Database Reliability Engineer - Core Team

ClickhouseClickhouse·Remote(Australia (remote))
Software Development
AdjustExcel

WFA Digital Insight

The demand for skilled database reliability engineers has surged, with companies like ClickHouse leading the charge in real-time analytics and data warehousing. As the remote job market continues to evolve, professionals with expertise in distributed database internals and SQL are in high demand. With ClickHouse's impressive growth and innovative approach, this role stands out as an exciting opportunity for those looking to make a significant impact. Before applying, candidates should be prepared to showcase their problem-solving skills, experience with cloud computing platforms, and ability to thrive in a fast-paced environment.

Job Description

About the Role

The Database Reliability Engineer position at ClickHouse is a unique opportunity to join a fast-growing company that is revolutionizing the way businesses use data. As a key member of the Site Reliability Engineering team, you will play a crucial role in ensuring the reliability, availability, scalability, and performance of ClickHouse. You will collaborate with various teams, including Control Plane, Dataplane, Security, Support, and Operations, to implement best practices and guide them in using ClickHouse effectively. With a strong focus on innovation and customer satisfaction, ClickHouse is committed to providing its customers with reliable and secure services.

The successful candidate will be responsible for building and leading processes to improve the reliability and performance of ClickHouse. This will involve continuously monitoring and improving the system, identifying and preventing problems before they affect customers, and collaborating with the engineering team to implement fixes and improvements. You will also own the areas of managing engineering escalation management and response, investigations, post-mortem analysis, and continuous improvement of how ClickHouse is run and optimized in the cloud.

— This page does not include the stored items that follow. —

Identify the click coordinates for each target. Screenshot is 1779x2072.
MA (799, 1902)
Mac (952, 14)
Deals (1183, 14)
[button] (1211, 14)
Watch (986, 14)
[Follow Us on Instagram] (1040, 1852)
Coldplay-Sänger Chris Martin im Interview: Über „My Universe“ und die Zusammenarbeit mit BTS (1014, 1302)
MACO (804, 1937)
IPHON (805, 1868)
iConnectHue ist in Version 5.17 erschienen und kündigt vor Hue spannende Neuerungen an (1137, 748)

ClickHouse is a company that values innovation, teamwork, and customer satisfaction. As a member of the team, you will be expected to thrive in a fast-paced environment, be a strong problem-solver, and have solid production debugging skills. You will also be expected to have excellent communication skills, be able to work effectively with cross-functional teams, and be passionate about delivering high-quality results.

What You Will Do

  • Continuously improve the reliability and performance of ClickHouse core
  • Improve and create metrics and alerts for ClickHouse to identify and prevent problems in production before they affect customers
  • Dig deeper into the most common problems encountered by customers in ClickHouse Core to identify the root cause of problems and submit bug fixes, issue reports, and suggest improvements
  • Enhance and refine incident response processes and post-mortem analysis for ClickHouse core related outages
  • Plan, enable, and drive Chaos initiatives across Engineering teams based on internal priorities
  • Manage on-call processes to respond to performance and reliability issues and establish best practices for coordinating escalation to resolve issues and minimize customer impact
  • Collaborate with the engineering team to implement fixes and improvements
  • Work with the support and cloud teams to communicate with impacted customers
  • Participate in the development of new features and services
  • Stay up-to-date with industry trends and emerging technologies

What We Are Looking For

  • Bachelor’s or Master’s degree in Computer Science or a related field
  • At least 5 years of experience in Reliability Engineering, QA, or customer-facing engineering
  • Previous experience operating ClickHouse or other SQL databases in production
  • Excellent understanding of distributed database internals and SQL, particularly ClickHouse
  • Scripting experience with Shell or Python, and ability to read and understand C++ code
  • Knowledge of cloud computing platforms such as AWS, Azure, or Google Cloud Platform
  • Strong problem-solving skills and solid production debugging skills
  • Excellent communication skills
  • Ability to work effectively with cross-functional teams

Nice to Have

  • Experience with Chaos engineering and testing
  • Knowledge of DevOps practices and tools
  • Familiarity with Agile development methodologies
  • Certification in a related field, such as AWS or Google Cloud Platform

Benefits and Perks

  • Competitive salary and benefits package
  • Opportunity to work with a fast-growing and innovative company
  • Collaborative and dynamic work environment
  • Flexible working hours and remote work options
  • Professional development and growth opportunities
  • Access to the latest technologies and tools
  • Recognition and reward for outstanding performance

How to Stand Out

  • Highlight your experience with distributed database internals and SQL, particularly ClickHouse, in your resume and cover letter.
  • Be prepared to provide specific examples of how you have improved the reliability and performance of databases in previous roles.
  • Showcase your problem-solving skills and ability to work effectively with cross-functional teams.
  • Familiarize yourself with ClickHouse’s products and services, and be prepared to discuss how you can contribute to the company’s mission.
  • Consider creating a personal project or contributing to open-source projects to demonstrate your skills and passion for database reliability engineering.
  • Prepare to discuss your experience with cloud computing platforms, such as AWS, Azure, or Google Cloud Platform, and how you have used them to improve database reliability and performance.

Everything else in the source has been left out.